POPULARITAS.COM – Banjir bandang yang melanda kawasan Kuala Trong, Bukit Gantang, Negara Bagian Perak, Malaysia, menyebabkan kerusakan parah, termasuk di area permakaman muslim Kampung Toh Johan.
Derasnya arus air menghancurkan sejumlah makam hingga membuat jenazah muncul kembali ke permukaan. Salah satu jenazah yang baru dimakamkan sekitar sebulan lalu bahkan ikut terseret setelah peti kayunya rusak dan tanah makam terkikis.
Anggota DPR Bukit Gantang, Syed Abu Hussin Hafiz Syed Abdul Fasal, membenarkan adanya kerusakan di permakaman tersebut.
“Arus banjir kali ini sangat kuat. Banyak benda yang tersapu, termasuk makam. Di Kuala Trong, bahkan peti jenazah yang berisi jasad pun tergeser, dan jalan-jalan retak,” ujarnya.
Syed Abu Hussin mengatakan, pihaknya akan mengerahkan ekskavator dan peralatan lain guna memperbaiki area permakaman. Langkah awal adalah menimbun kembali tanah yang tergerus.
“Jenazahnya mungkin sudah diambil oleh penduduk desa,” tambahnya. Namun, ia menekankan bahwa proses pemulihan area makam harus dilakukan dengan mempertimbangkan aspek hukum dan syariat Islam.
“Saya tidak bisa memutuskan sendiri karena ada hukum agama yang terlibat. Saya akan membahas masalah ini dengan takmir masjid dan pengelola desa. Pekerjaan tambahan apa pun harus disepakati melalui rapat formal,” jelasnya.
Masih menurut Syed Abu Hussin, banjir kali ini merupakan salah satu yang terparah di wilayah Bukit Gantang dalam beberapa tahun terakhir.

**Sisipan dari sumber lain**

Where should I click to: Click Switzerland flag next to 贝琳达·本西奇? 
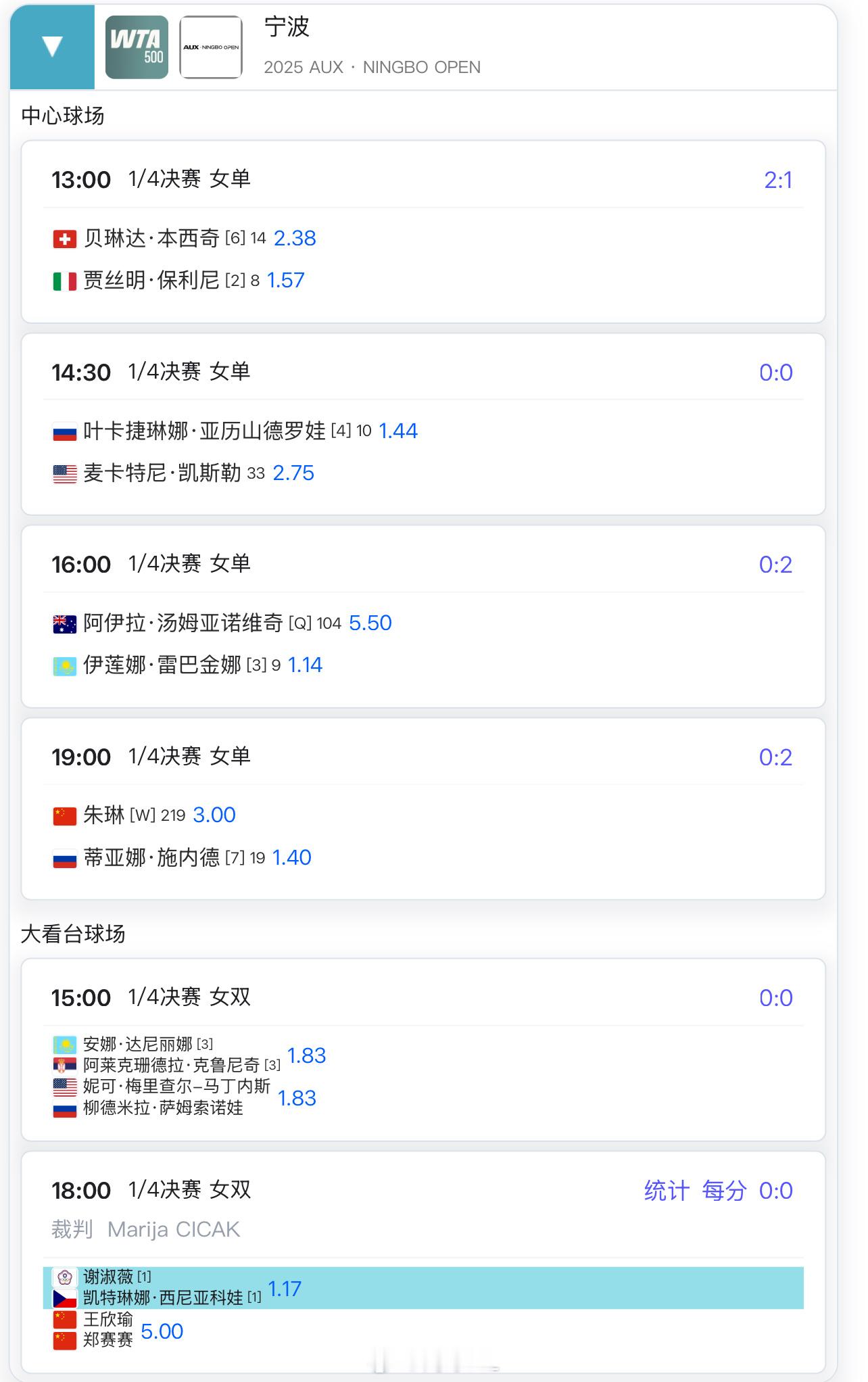[x=64, y=239]
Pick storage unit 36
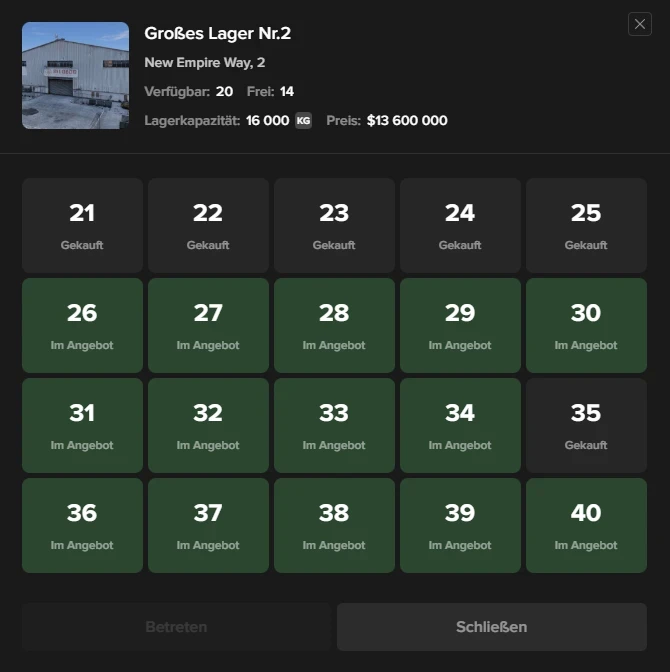The width and height of the screenshot is (670, 672). 82,526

Ia yang juga menjabat sebagai Ketua Satuan Tugas Dewan Aksi Ketahanan Pangan Nasional (NACCOL) menyebutkan, sebanyak 1.813 warga dari 645 keluarga terdampak. Mereka kini mengungsi di 19 Pusat Evakuasi Sementara (PPS) di Distrik Larut, Matang, dan Selama (LMS), termasuk Bukit Gantang.
Untuk meningkatkan kenyamanan pengungsi, pihaknya berencana memindahkan kelompok rentan, seperti ibu yang baru melahirkan dan lansia dengan penyakit kronis, ke hotel di wilayah Taiping. “Saya akan mengatur pemindahan kelompok-kelompok ini ke hotel agar mereka lebih nyaman, terutama bagi yang baru melahirkan atau sedang sakit di PPS,” kata Syed Abu Hussin. Ia juga mengusulkan agar Kantor Wilayah dan Pertanahan LMS mengizinkan penggunaan Pusat Layanan Parlemen Bukit Gantang sebagai lokasi penampungan tambahan.
Lebih lanjut, Syed Abu Hussin mendesak agar pemerintah MADANI memprioritaskan pembangunan Rencana Tebatan Banjir (RTB) secara menyeluruh di daerah-daerah rawan banjir seperti Bukit Gantang. “Saya harap RTB bisa segera direalisasikan secara terpadu, supaya bencana seperti ini tidak terus berulang,” tutupnya.